[Reading passage]:
_____

Pointer is null after returning from function call

Question

First off, I know this should have been answered somewhere on SO but I just can't seem to find the correct post. So if it is a duplicate please point me to the post that answers this question and I will delete this.

I have a function that copies a string:

static int read_ad_content(json_t * root, char* content)
{

  [.. stuff happens]

  const char* tmp = json_string_value(json_content);
  unsigned int size = strlen(tmp);
  content = (char*)malloc(size + 1);
  memcpy(content, tmp, size);
  content[size] = '\0'; // <= I checked and content is NOT null here!

  return 0;
}

And I call it like this in my main function:

char *ad_content;
if (read_ad_content(ad_json, ad_content) != 0)
  {
     log_err(argv, "Failed to extract information");
  }

  if (ad_content == NULL)
  {
    // <= I always end up here
  }

I know this should be easy but I just don't know how to solve this.

Answer 1

In C, parameters are passed by value. What you're doing isn't any different from:

void brokenMethod(int a){
    a = 10;
}

int a = 0;
brokenMethod(a);
if(a == 0)
{
    //always end up here!
}

Of course you'll always end up there. a was never modified! The value of a was passed to brokenMethod, which could've done anything it wanted but that's not going to affect the value of a in your outer scope.

If I want the method to fill in an int, I have to pass it a pointer to an int.

void fixedMethod(int* a)
{
    *a = 10; 
    //Remember, you want to modify the thing being pointed at, not the thing doing the pointing!
    //a = something; is going to have the exact same problem as the first example
}

int a = 0;
fixedMethod(&a);
if(a == 0)
{
    //Better
}

The above example sticks a value into an int. In your case, if you want the method to fill in a pointer to an int then you'll have to pass it a pointer to a pointer to an int.

Sidebar: You may also find that methods which return values via parameters are difficult to reason about and more likely to contain bugs. If you're trying to return an pointer to an int, just have a method that returns a pointer to an int.

int* HonestMethod()
{
    return pointer to whatever.
}

_____

[Source material]:

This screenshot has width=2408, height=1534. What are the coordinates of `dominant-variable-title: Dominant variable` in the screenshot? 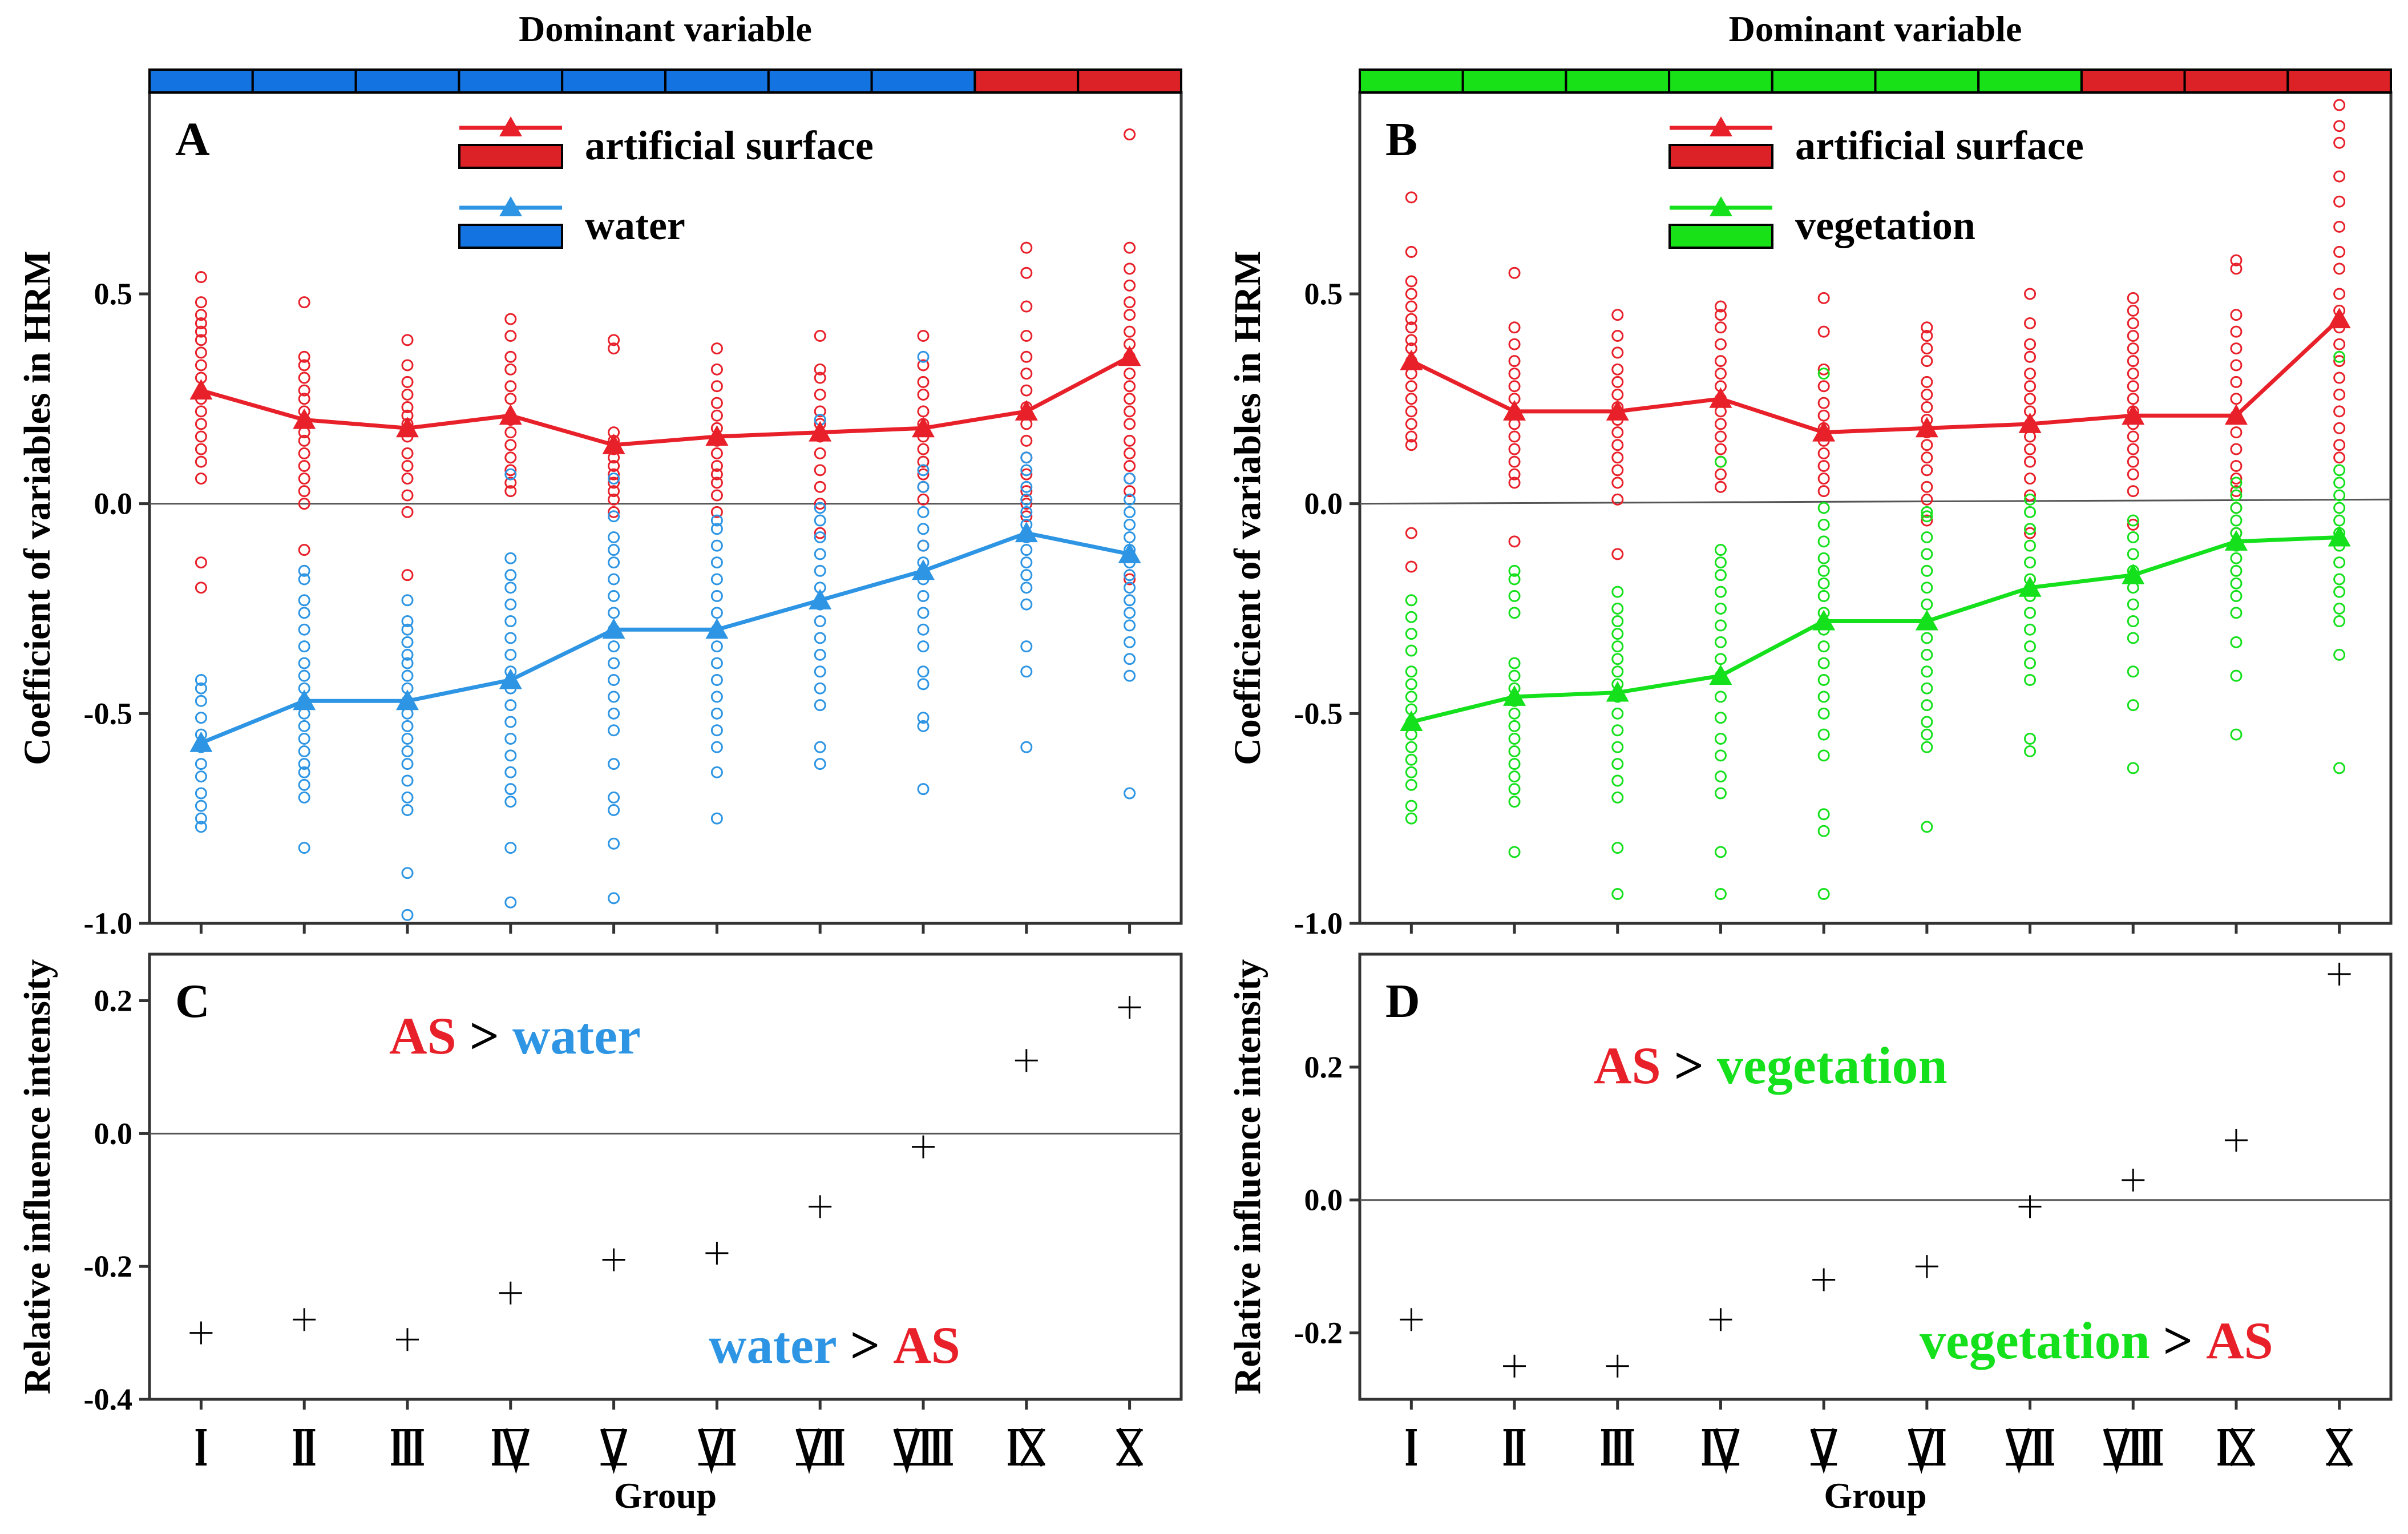 It's located at (1876, 29).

_____

[What the task asks]: Reproduce word for word the stretch of the null-pointer thread from "Sidebar: You may" through "int* HonestMethod()". The data is separate material and has no connection to the null-pointer thread.

[Output]:
Sidebar: You may also find that methods which return values via parameters are difficult to reason about and more likely to contain bugs. If you're trying to return an pointer to an int, just have a method that returns a pointer to an int.

int* HonestMethod()